I don’t know how many times a client has reached out to ask for a change to a recording or a file. By practicing good digital habits, I’m always able to quickly and efficiently find the requested file. Diligently managing your digital communications and documents is more than just good business practice; it reduces senseless mind-clutter, increases your attention span, and, makes you more effective. Which intrinsically, makes your services more lucrative. This may take some getting used to if you’re not the organized-by-nature type, however, you can easily keep your digital life decluttered with a few simple adjustments. Once you develop your own set of rules or adopt my method below, you will be able to skillfully multi-task, reduce wasted time, and, level-up your ability to serve your clientele.

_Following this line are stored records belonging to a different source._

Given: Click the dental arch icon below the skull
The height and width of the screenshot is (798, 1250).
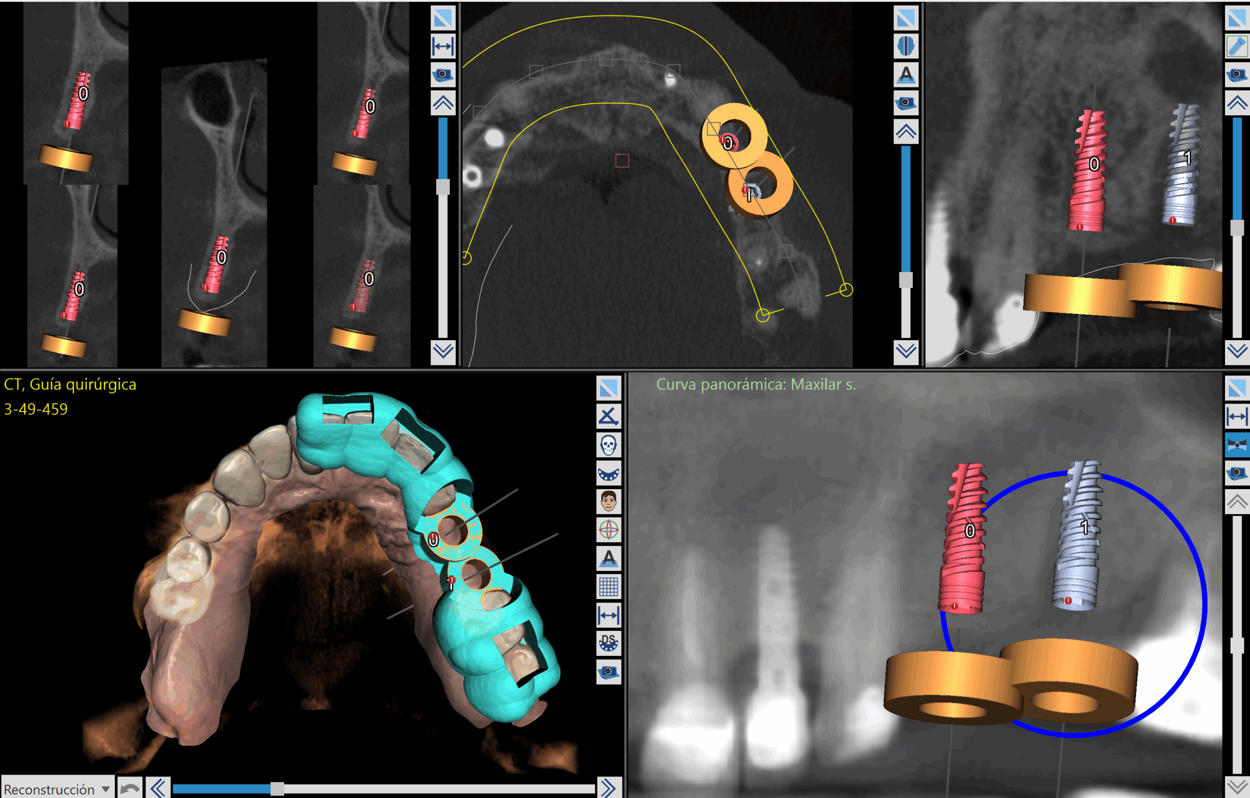Looking at the screenshot, I should [608, 473].
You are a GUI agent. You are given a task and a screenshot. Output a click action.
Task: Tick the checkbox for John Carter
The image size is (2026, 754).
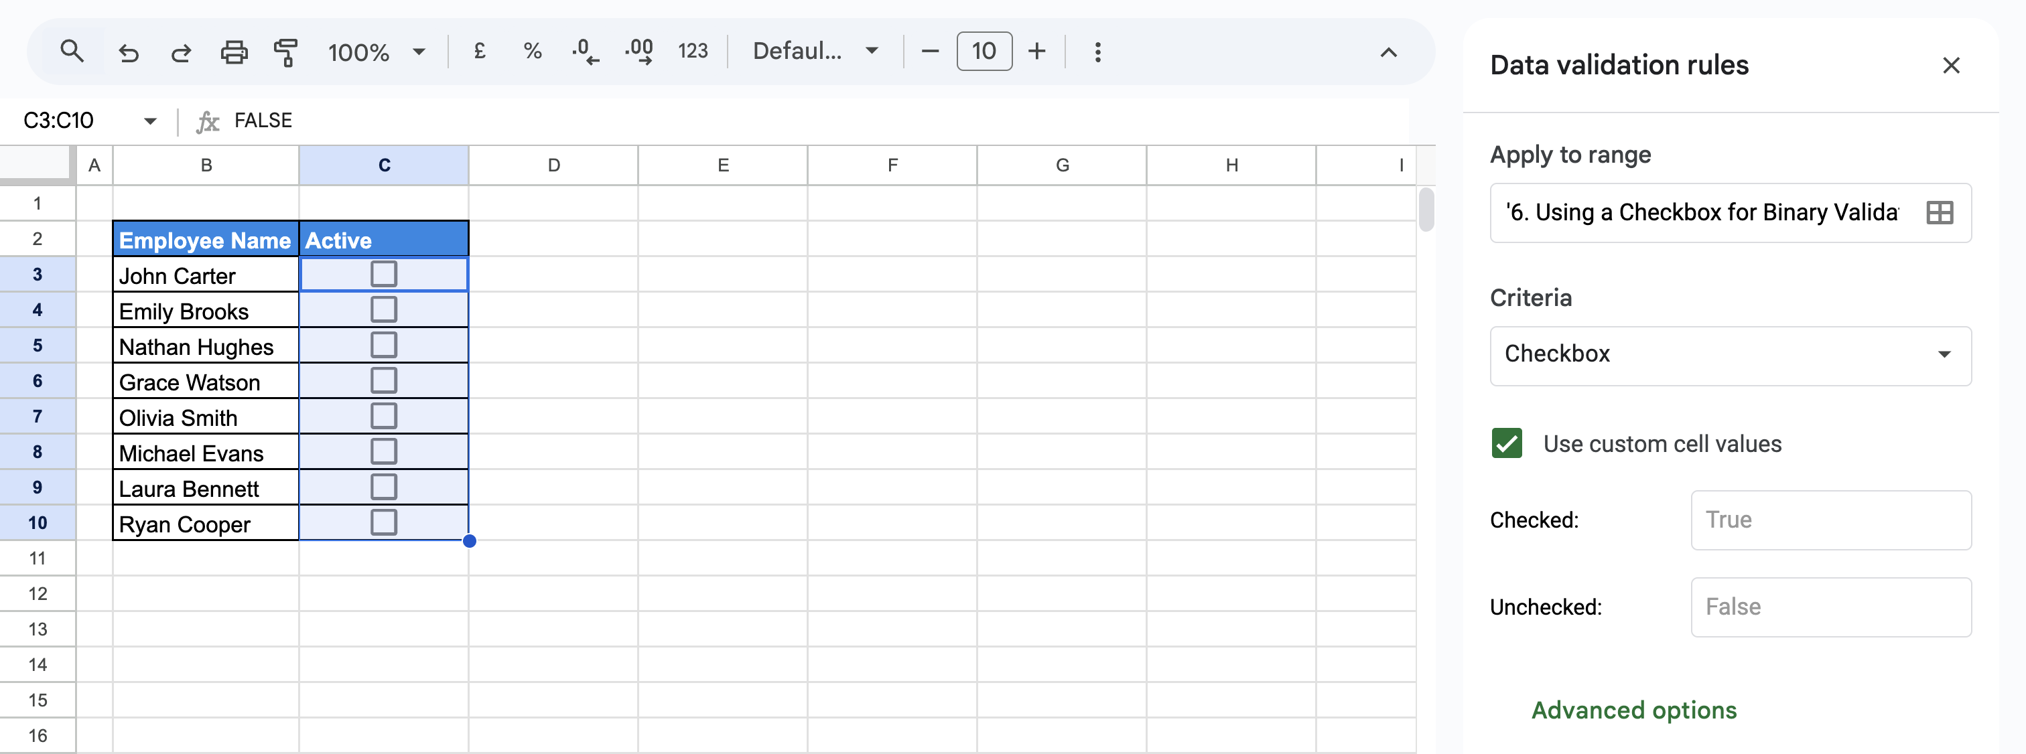coord(384,274)
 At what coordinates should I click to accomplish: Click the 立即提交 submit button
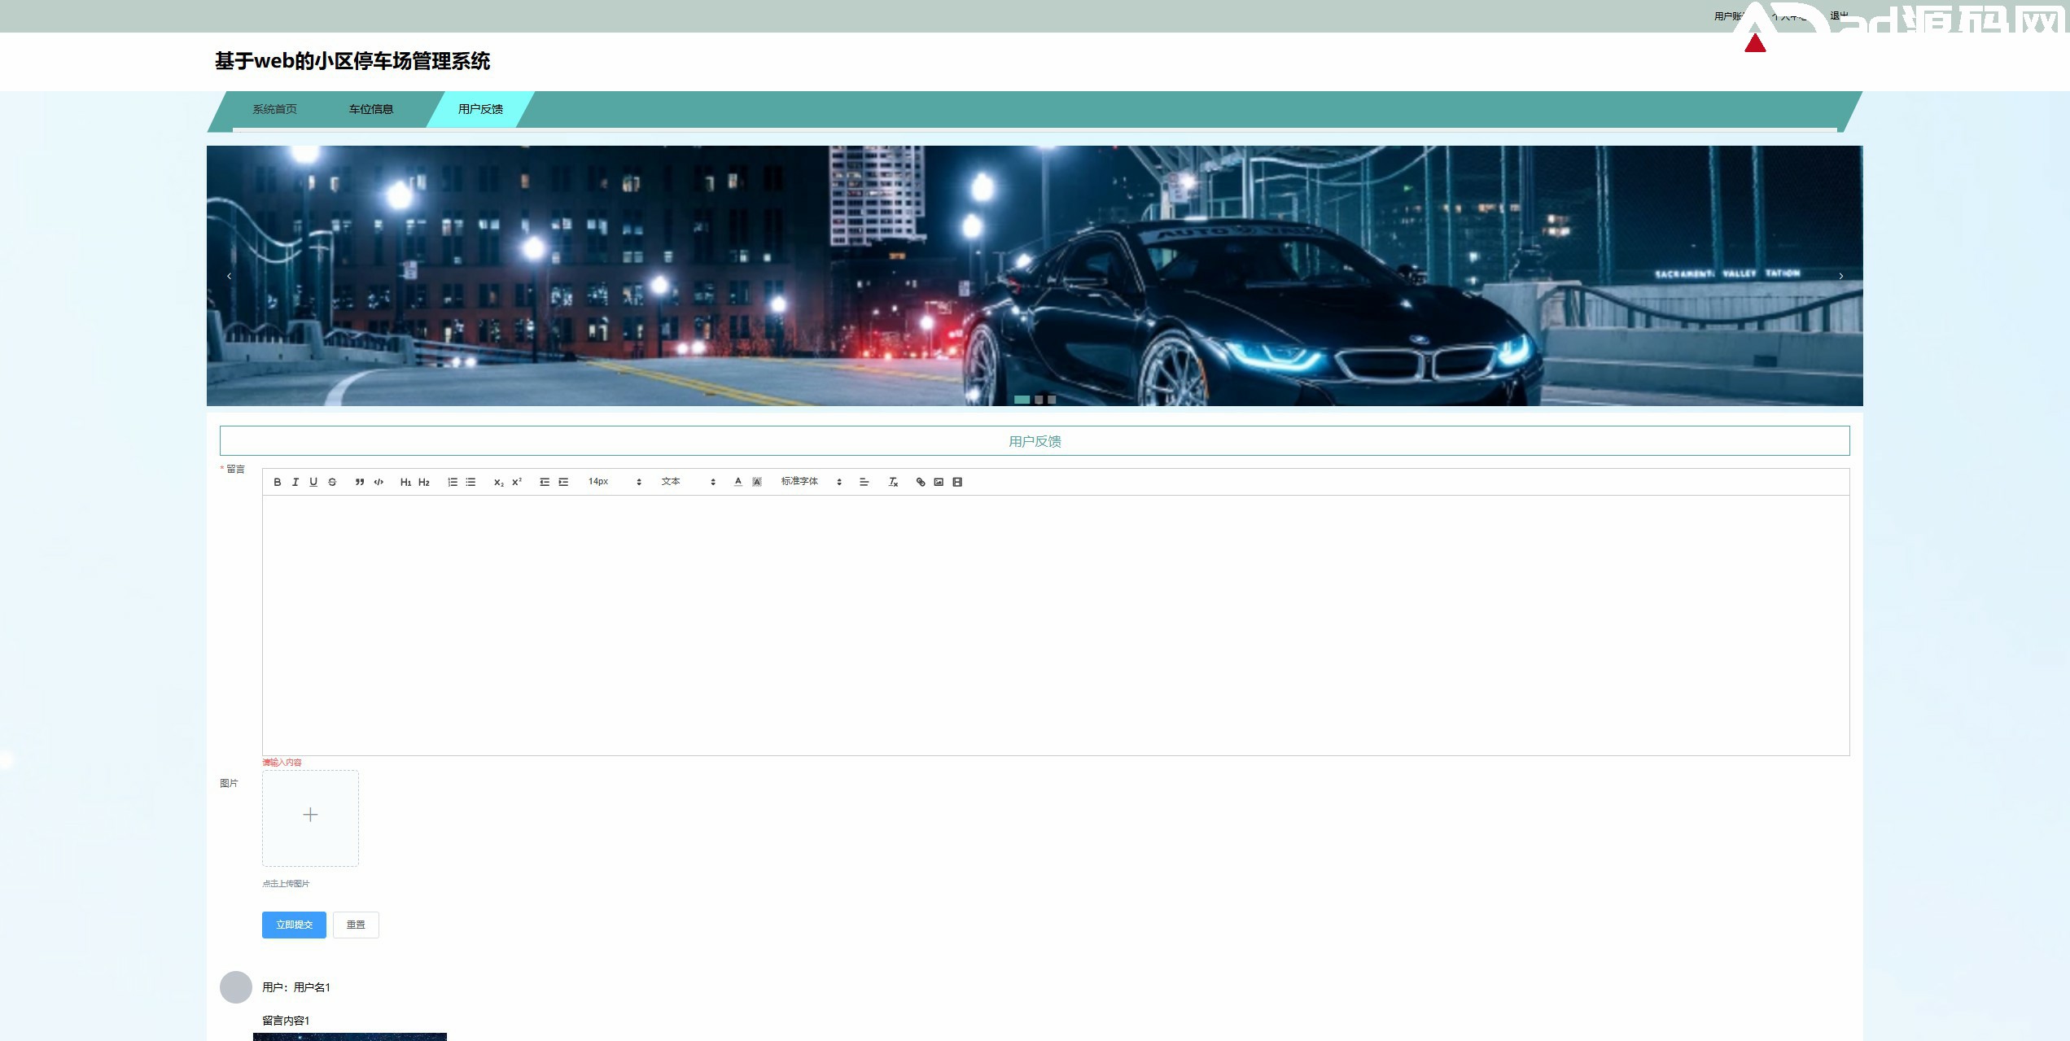[x=294, y=925]
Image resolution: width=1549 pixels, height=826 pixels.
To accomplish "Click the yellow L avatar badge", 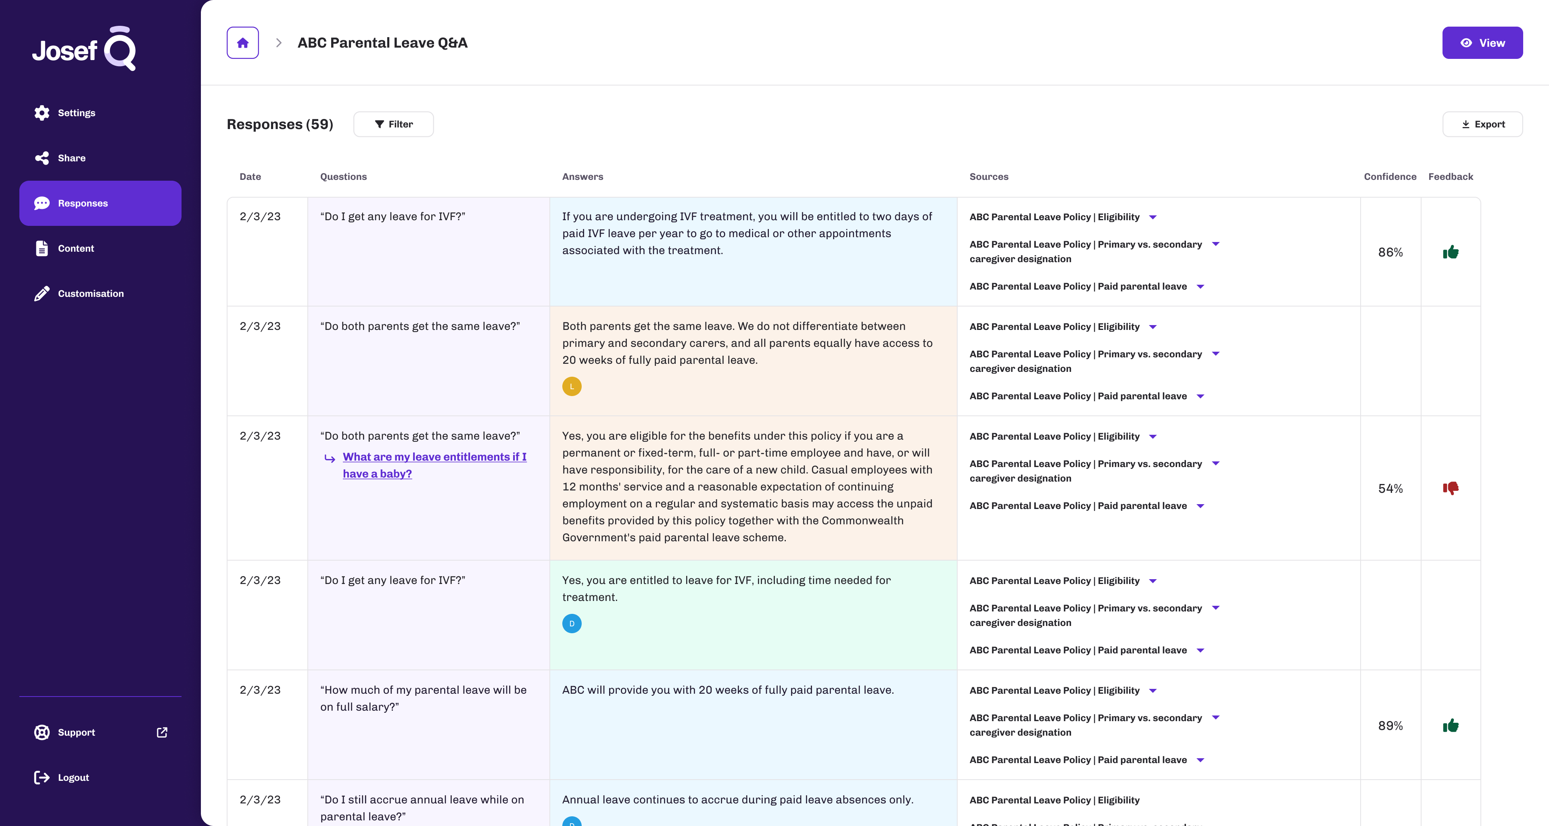I will [x=571, y=386].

First, create a set of folders that you will use to save all of your important communications for referencing later. Think of a naming convention that makes sense to you. For example, in my work email account I have folders for, ‘Clients’, ‘Marketing’, ‘Receipts’ etc. Then, in my ‘Clients’ folder, I have sub-folders for each of my regular clients, ‘Peter’, ‘Paul’, and ‘Mary’. It sounds simple… because it is. I also have a similar set of folders in my cloud storage so that retrieving files is very easy to do. It’s obvious how to find what I need and when worse comes to worst, I execute a universal search to find what I might be looking for. Being conscientious in using these folders, I almost always find what I’m looking for. Make folders. Use folders.
Next, please feel free to use my name as a helpful acronym! Here’s the deal, you should never read an email twice unless you absolutely have to. If you can commit to this your inbox can be at zero at the end of every day. Consolidate your email accounts too so that you have less to manage. The more you instinctively do this, the less time you have to waste thinking about it. Go through these steps for every email you receive:
A. U. D. R. A.
A — Answer – respond right away, save that email in a folder for later, or delete it.
U — Unsubscribe – the less junk to sort through the better.
D — Delete – get used to doing this a lot, don’t re-read something you never wanted to read in the first place.
R — Re-read or Report – leave in your inbox to re-read later if necessary but try not to make this a habit. Also, report phishing scams and block bad contacts.
A — Archive – maybe you don’t need that email in a long-term folder but you might want to peek at it later, archive it for a universal search later.
Lastly, I use a variation of this method for more than just my emails. I try to implement some form of this process for every single communication that I receive; files, notifications, text messages, social media messages and so on. This might be a bridge too far for some but at a minimum, you should get into the habit of handling messages immediately. Respond to all communications in less than 24 hours. Even if that’s just as simple as saying, “I’ll look into this”. You have your process in place so you won’t forget to circle back. This shows your clients, colleagues, friends, and family that they are being heard, acknowledged, and are important to you. Also, having a methodology in place for storing and retrieving your files will significantly help to improve your virtual rummage. If you are working in voice-over, or a client-centric space, keep all of your files. Especially audio files. They are so small, it’s absolutely worth it to have all possible versions on hand. Trust me… ever had a script change back? It happens. Be prepared for it!
Whether you use my system or discover a variation that works for you, I hope that you find yourself blissfully productive with a decluttered digital life.